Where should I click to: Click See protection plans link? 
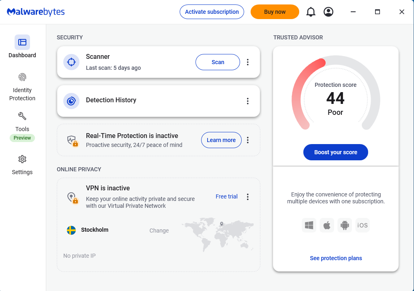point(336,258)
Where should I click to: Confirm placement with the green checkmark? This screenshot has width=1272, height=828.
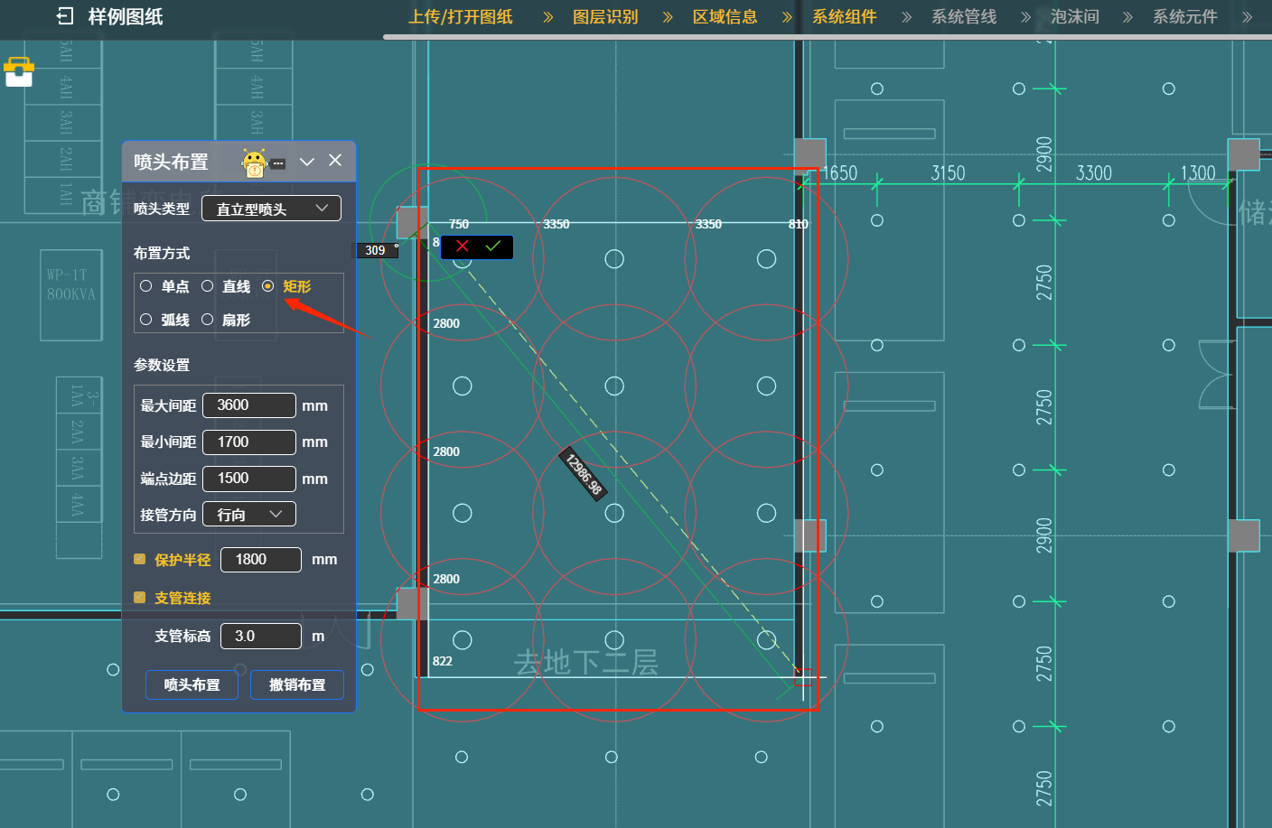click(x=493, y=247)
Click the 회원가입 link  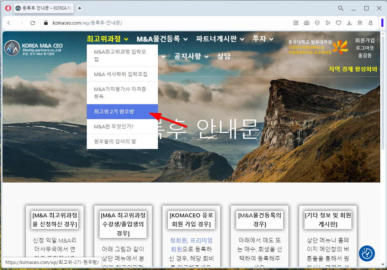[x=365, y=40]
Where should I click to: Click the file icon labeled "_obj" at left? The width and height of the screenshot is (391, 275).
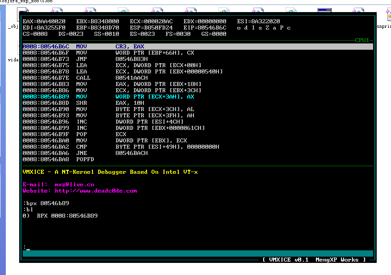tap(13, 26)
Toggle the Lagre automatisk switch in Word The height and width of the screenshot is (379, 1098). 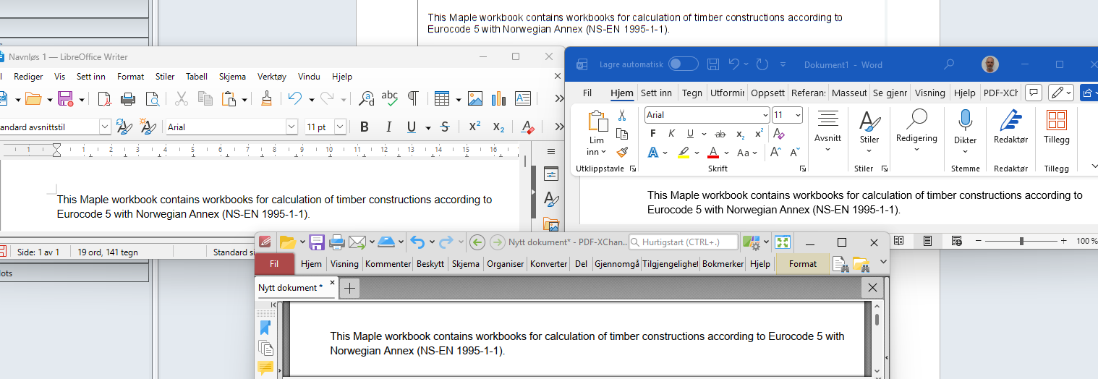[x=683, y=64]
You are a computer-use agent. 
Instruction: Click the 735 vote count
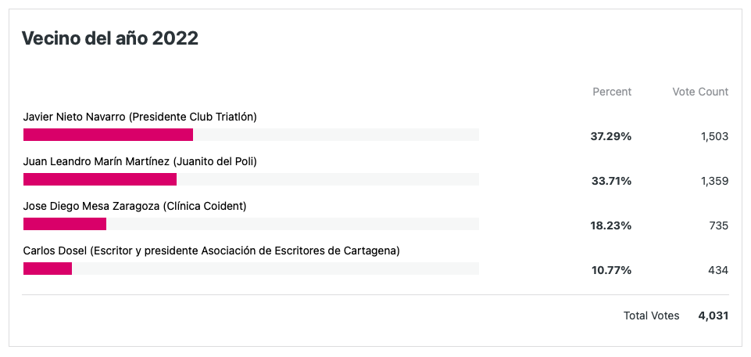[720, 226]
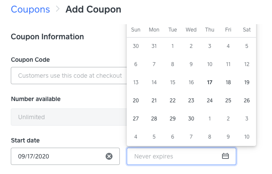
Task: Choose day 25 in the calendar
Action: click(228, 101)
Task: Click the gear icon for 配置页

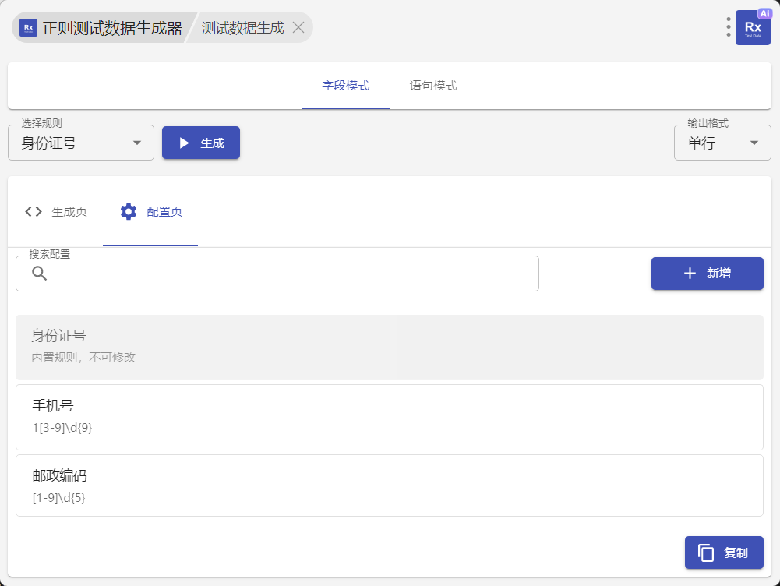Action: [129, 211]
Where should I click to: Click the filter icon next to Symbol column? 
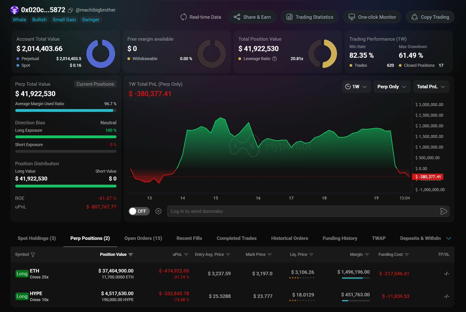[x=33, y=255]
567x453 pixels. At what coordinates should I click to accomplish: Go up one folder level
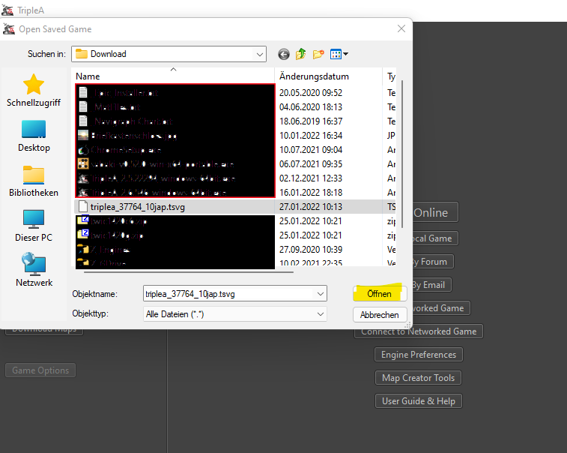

- [Action item]: Quote exactly, and only, the lines from the line containing "You are a computer-use agent." through the final line of the records above, both included, omitting any pictures.

- [Completed exercise]:
You are a computer-use agent. 
Instruction: Click the 735 vote count
[720, 226]
Task: Choose day 25 in the calendar
Action: click(228, 101)
Task: Click the gear icon for 配置页

Action: [129, 211]
Where should I click to: Click the filter icon next to Symbol column? 
[x=33, y=255]
567x453 pixels. At what coordinates should I click to accomplish: Go up one folder level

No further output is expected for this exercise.